§ **About this task**:
Once the line containing "You are a computer-use" is found in the entries below, reproduce it and every line after it, stopping at and including the line containing "Task: Click the rotate icon in 修改 panel"; reproduce nothing else, and keep each line exact.

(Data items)
········
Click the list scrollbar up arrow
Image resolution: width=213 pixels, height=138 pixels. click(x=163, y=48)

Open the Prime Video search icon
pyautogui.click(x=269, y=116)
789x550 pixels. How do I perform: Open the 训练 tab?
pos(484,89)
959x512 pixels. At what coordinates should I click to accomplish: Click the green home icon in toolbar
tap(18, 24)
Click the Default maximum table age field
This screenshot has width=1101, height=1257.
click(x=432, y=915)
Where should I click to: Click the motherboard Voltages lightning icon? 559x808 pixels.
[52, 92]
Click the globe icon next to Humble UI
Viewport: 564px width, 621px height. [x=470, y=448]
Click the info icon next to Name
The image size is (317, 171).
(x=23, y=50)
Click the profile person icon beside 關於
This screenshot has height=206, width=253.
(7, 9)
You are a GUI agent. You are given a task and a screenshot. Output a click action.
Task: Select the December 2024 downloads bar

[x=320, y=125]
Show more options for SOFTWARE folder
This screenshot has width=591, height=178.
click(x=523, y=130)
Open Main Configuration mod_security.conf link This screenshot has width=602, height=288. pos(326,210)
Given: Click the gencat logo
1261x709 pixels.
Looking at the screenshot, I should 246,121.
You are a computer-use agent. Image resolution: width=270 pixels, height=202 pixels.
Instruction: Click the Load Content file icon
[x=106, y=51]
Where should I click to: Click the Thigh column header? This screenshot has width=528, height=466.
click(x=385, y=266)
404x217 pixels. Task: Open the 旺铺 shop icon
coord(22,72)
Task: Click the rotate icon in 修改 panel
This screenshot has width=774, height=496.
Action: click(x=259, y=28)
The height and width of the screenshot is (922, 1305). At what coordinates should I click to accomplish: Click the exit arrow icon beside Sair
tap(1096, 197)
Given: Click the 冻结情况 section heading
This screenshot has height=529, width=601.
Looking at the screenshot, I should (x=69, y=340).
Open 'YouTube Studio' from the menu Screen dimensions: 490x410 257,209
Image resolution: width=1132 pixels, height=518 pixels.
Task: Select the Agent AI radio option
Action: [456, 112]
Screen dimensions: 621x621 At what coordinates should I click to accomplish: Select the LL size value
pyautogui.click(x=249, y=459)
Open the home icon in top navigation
········
§ **Solution to the problem**:
You are a computer-use agent. Image resolution: width=270 pixels, height=202 pixels.
Instruction: Click the Load Content file icon
[x=106, y=51]
Where should I click to: Click the Thigh column header? This screenshot has width=528, height=466.
click(x=385, y=266)
404x217 pixels. Task: Open the 旺铺 shop icon
coord(22,72)
Task: Click the rotate icon in 修改 panel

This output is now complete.